CESEDİ KAÇIRILDI MI?
Batı ülkelerinin çoğunda yılbaşı kutlamalarına Christmas denilir ve insanlar birbirlerini ‘mutlu doğum kutlaması’ anlamında ‘merry Christmas’ ifadesiyle kutlarlar. Başka ülkelerde ise yılbaşına Noel denilir. Santa Claus’un yani Noel Baba’nın Demre’de yaşadığı ileri sürülmüşse de,1087 yılında İtalyan tüccarlarının onun mezarından cesedini çalarak İtalya’ya götürdüklerine inanıldığı için bugün onun adıyla bilinen Hıristiyan ziyaret yeri, İtalya’nın güneyindeki küçük bir Katolik kasabası olan Bari’dedir.
ÇAM AĞACI NEREDEN ÇIKTI?
Yılbaşı eğlencelerinde Hıristiyanlar tarafından kullanılan süslü çam ağacı, bazı kaynaklara göre Yunan ve Roma çok tanrılı kültürlerindeki Attis tanrısına ibadet ayininden kaynaklanır. Attis’in bereket tanrısı olduğuna ve sonradan bunu görmek için çam ağacında vücut bulduğuna inanılırdı.
Noel’deki çam ağacının İskandinav dini inançları ve efsanelerindeki kutsal olduğuna inanılan bir çam ağacı inanışına dayandığı da anlatılır. Efsaneye göre İskandinav tanrılarından Odin dünyayı yarattıktan sonra kendisini ‘evrenin ağacı’ denilen hiç solmayan bir çam ağacına asar. Böylece hikmet ve bilgiye dönüştüğüne inanılır. Bu çam ağacı efsanesinde Odin’in kendisini feda edişi, Hıristiyanlarca İsa’nın çarmıha gerilişine benzetilir.
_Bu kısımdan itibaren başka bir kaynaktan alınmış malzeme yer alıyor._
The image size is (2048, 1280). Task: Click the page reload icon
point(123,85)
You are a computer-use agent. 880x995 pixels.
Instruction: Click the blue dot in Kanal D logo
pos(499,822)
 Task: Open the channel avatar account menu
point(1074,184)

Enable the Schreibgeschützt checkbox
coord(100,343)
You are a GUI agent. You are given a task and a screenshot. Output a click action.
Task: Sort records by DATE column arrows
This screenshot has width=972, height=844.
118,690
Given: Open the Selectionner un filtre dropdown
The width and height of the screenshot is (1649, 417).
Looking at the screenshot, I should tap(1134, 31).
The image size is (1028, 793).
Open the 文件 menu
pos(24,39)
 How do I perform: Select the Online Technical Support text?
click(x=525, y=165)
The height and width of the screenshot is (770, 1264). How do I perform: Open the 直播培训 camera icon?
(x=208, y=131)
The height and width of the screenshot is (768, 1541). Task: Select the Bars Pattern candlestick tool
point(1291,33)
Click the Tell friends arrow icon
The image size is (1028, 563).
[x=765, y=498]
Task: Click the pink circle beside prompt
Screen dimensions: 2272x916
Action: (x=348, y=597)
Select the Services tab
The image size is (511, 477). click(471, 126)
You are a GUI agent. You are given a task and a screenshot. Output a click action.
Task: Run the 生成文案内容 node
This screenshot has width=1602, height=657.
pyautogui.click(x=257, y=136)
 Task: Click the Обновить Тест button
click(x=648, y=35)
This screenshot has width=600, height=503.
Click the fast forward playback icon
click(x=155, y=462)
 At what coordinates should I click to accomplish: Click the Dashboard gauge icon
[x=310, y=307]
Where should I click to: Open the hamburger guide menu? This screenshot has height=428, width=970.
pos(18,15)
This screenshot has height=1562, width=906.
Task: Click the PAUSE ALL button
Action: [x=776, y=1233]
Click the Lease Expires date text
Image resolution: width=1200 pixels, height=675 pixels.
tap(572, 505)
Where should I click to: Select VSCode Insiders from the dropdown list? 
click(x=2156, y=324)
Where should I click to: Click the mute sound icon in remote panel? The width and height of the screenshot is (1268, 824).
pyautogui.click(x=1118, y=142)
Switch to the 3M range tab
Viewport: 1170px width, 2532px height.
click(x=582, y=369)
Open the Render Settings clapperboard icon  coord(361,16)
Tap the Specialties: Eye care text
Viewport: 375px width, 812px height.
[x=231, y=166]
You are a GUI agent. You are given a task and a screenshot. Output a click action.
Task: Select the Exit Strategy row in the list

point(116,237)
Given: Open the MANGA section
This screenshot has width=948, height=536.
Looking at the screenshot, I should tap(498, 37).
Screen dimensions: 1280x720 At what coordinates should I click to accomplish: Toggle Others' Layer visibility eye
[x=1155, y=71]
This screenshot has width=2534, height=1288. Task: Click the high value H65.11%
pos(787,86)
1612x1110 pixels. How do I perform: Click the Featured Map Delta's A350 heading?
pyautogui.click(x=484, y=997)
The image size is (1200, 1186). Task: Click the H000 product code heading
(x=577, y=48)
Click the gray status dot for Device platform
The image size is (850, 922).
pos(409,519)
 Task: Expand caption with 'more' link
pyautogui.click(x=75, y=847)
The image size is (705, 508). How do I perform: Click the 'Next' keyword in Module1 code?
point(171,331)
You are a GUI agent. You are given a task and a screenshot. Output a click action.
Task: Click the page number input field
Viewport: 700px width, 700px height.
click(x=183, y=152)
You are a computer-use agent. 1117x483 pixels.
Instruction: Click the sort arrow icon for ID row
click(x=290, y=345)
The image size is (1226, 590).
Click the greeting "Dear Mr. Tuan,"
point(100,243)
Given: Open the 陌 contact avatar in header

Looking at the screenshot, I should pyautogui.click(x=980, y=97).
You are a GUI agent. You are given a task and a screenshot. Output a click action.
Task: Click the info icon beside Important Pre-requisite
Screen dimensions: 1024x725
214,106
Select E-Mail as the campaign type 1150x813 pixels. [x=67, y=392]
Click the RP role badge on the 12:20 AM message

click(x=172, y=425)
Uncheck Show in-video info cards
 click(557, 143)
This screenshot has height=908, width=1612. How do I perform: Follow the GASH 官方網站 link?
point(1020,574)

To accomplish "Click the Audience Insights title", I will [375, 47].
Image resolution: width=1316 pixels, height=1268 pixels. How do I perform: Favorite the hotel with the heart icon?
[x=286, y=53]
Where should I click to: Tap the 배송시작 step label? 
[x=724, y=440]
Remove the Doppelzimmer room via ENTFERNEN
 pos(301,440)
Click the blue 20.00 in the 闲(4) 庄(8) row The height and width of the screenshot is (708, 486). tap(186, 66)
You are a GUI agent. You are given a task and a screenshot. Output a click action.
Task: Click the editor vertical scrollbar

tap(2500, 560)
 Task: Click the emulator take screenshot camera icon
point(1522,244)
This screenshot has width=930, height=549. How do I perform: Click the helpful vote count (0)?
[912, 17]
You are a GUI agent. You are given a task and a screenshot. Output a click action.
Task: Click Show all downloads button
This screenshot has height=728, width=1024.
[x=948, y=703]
Bir başka genel kabul gören anlayışa göre çam ağacı ve mumlar antik Aryan inanç geleneğinde Yule festivalinden kaynaklanmaktadır. Çam ağacı ölümsüzlüğü temsil eder, mumların ise kötü ruhları ve cadıları kovmak için yakıldığına inanılırdı. Ağaca asılan küçük ay, güneş ve yıldız süsleri de Babil tanrılarının simgeleridir. Yahudiliğe ve Hıristiyanlığa eski Mezopotamya, Yunan ve Roma inançlarından geçmiş ve günümüze kadar gelmiştir."
TÜKETİM ARACI
Kökleri nereye uzanırsa uzansın; günümüzde yılbaşı, kapitalizmin tüketim çılgınlığını simgeleyen bir araç haline gelmiştir. Şimdiki yılbaşı ve Noel kutlamaları, fabrikaların daha çok çalışarak daha fazla mal üretmesine yol açan tüketim günleri olarak belirginleşiyor. Türkiye gibi ülkelerde yılbaşının çok fazla öne çıkartılması da tüketim çılgınlığına bu ülkedeki kitlelerin de katılmasını sağlıyor. Kazanan Batı kapitalizmi oluyor ama dünya daha çok kirlenerek, kaynaklar daha hızlı azalarak ve doğa daha çok ısınarak insanlığın sonunun gelmesi için her yılbaşında uzun bir adım atılmış oluyor.
Hicri takvimde yılbaşı
Hicri takvim, Müslüman dünyasında kullanılmıştır. Başlangıç tarihi de Hz. Muhammed’in Mekke’den Medine’ye göçtüğü yıldır. Yani İsevi (Miladi) takvimdeki 622 yılı, Muhammedi tarihte ilk yıldır. Hicri takvim, ay yılına dayanır ve toplam 355 gün kadardır. Böyle olunca da güneş yılına dayalı Miladi takvime göre her yıl 10 gün erken gelir. İslam takviminde yılbaşı olan ilk ay Muharrem’dir. 10 Muharrem 680 yılında Kerbela katliamı yapılmış; Peygamber ailesinden gelenler, Emevi padişahı Yezit tarafından katlettirilmiştir. 10 Muharrem bu yüzden İslam dünyasında yas günü kabul ediliyordu.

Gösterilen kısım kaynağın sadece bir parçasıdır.